_Problem statement_
Without omitting anything, return the records precisely as given.
** Opening Data to examine block **
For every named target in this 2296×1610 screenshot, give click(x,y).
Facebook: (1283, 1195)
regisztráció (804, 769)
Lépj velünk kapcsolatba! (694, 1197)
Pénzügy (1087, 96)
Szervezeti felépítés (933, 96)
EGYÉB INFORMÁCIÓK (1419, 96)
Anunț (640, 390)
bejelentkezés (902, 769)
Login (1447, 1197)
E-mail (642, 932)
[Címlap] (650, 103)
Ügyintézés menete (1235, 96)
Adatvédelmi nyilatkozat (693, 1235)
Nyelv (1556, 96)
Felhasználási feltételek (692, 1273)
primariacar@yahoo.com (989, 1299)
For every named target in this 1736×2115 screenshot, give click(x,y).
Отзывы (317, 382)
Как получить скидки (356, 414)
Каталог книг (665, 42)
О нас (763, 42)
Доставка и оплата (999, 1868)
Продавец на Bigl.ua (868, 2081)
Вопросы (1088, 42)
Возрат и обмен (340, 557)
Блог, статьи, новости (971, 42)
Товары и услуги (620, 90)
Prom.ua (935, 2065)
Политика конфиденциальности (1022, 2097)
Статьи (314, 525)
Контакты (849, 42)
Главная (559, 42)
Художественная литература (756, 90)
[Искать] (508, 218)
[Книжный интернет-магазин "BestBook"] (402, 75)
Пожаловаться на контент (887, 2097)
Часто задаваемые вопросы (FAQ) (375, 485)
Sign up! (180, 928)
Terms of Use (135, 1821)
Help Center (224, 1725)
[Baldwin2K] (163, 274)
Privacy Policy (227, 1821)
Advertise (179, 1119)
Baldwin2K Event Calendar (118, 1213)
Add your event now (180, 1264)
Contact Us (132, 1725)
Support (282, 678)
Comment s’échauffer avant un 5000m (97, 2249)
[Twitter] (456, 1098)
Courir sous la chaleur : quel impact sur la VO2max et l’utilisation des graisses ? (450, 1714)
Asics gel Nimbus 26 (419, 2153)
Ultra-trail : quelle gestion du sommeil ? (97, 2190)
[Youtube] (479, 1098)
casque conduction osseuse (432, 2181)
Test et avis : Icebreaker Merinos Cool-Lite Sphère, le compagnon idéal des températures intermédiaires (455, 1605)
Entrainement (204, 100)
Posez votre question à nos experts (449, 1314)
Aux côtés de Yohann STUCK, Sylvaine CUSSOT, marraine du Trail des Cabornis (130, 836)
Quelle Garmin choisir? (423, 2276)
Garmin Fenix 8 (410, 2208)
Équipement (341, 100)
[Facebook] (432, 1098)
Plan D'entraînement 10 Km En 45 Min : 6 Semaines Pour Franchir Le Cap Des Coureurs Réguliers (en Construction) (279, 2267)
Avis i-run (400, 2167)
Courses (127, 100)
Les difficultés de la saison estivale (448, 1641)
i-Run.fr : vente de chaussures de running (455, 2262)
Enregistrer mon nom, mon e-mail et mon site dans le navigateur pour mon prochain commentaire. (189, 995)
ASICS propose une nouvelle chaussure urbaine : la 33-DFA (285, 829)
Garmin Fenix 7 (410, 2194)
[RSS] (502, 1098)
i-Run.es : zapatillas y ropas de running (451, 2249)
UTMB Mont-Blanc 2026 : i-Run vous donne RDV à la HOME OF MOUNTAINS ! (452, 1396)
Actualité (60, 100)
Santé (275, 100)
** Closing Data to examine block **
_Response to the exercise_
For every named target in this 2296×1610 screenshot, give click(x,y).
Facebook: (1283, 1195)
regisztráció (804, 769)
Lépj velünk kapcsolatba! (694, 1197)
Pénzügy (1087, 96)
Szervezeti felépítés (933, 96)
EGYÉB INFORMÁCIÓK (1419, 96)
Anunț (640, 390)
bejelentkezés (902, 769)
Login (1447, 1197)
E-mail (642, 932)
[Címlap] (650, 103)
Ügyintézés menete (1235, 96)
Adatvédelmi nyilatkozat (693, 1235)
Nyelv (1556, 96)
Felhasználási feltételek (692, 1273)
primariacar@yahoo.com (989, 1299)
For every named target in this 1736×2115 screenshot, give click(x,y).
Отзывы (317, 382)
Как получить скидки (356, 414)
Каталог книг (665, 42)
О нас (763, 42)
Доставка и оплата (999, 1868)
Продавец на Bigl.ua (868, 2081)
Вопросы (1088, 42)
Возрат и обмен (340, 557)
Блог, статьи, новости (971, 42)
Товары и услуги (620, 90)
Prom.ua (935, 2065)
Политика конфиденциальности (1022, 2097)
Статьи (314, 525)
Контакты (849, 42)
Главная (559, 42)
Художественная литература (756, 90)
[Искать] (508, 218)
[Книжный интернет-магазин "BestBook"] (402, 75)
Пожаловаться на контент (887, 2097)
Часто задаваемые вопросы (FAQ) (375, 485)
Sign up! (180, 928)
Terms of Use (135, 1821)
Help Center (224, 1725)
[Baldwin2K] (163, 274)
Privacy Policy (227, 1821)
Advertise (179, 1119)
Baldwin2K Event Calendar (118, 1213)
Add your event now (180, 1264)
Contact Us (132, 1725)
Support (282, 678)
Comment s’échauffer avant un 5000m (97, 2249)
[Twitter] (456, 1098)
Courir sous la chaleur : quel impact sur la VO2max et l’utilisation des graisses ? (450, 1714)
Asics gel Nimbus 26 (419, 2153)
Ultra-trail : quelle gestion du sommeil ? (97, 2190)
[Youtube] (479, 1098)
casque conduction osseuse (432, 2181)
Test et avis : Icebreaker Merinos Cool-Lite Sphère, le compagnon idéal des températures intermédiaires (455, 1605)
Entrainement (204, 100)
Posez votre question à nos experts (449, 1314)
Aux côtés de Yohann STUCK, Sylvaine CUSSOT, marraine du Trail des Cabornis (130, 836)
Quelle Garmin choisir? (423, 2276)
Garmin Fenix 8 (410, 2208)
Équipement (341, 100)
[Facebook] (432, 1098)
Plan D'entraînement 10 Km En 45 Min : 6 Semaines Pour Franchir Le Cap Des Coureurs Réguliers (en Construction) (279, 2267)
Avis i-run (400, 2167)
Courses (127, 100)
Les difficultés de la saison estivale (448, 1641)
i-Run.fr : vente de chaussures de running (455, 2262)
Enregistrer mon nom, mon e-mail et mon site dans le navigateur pour mon prochain commentaire. (189, 995)
ASICS propose une nouvelle chaussure urbaine : la 33-DFA (285, 829)
Garmin Fenix 7 (410, 2194)
[RSS] (502, 1098)
i-Run.es : zapatillas y ropas de running (451, 2249)
UTMB Mont-Blanc 2026 : i-Run vous donne RDV à la HOME OF MOUNTAINS ! (452, 1396)
Actualité (60, 100)
Santé (275, 100)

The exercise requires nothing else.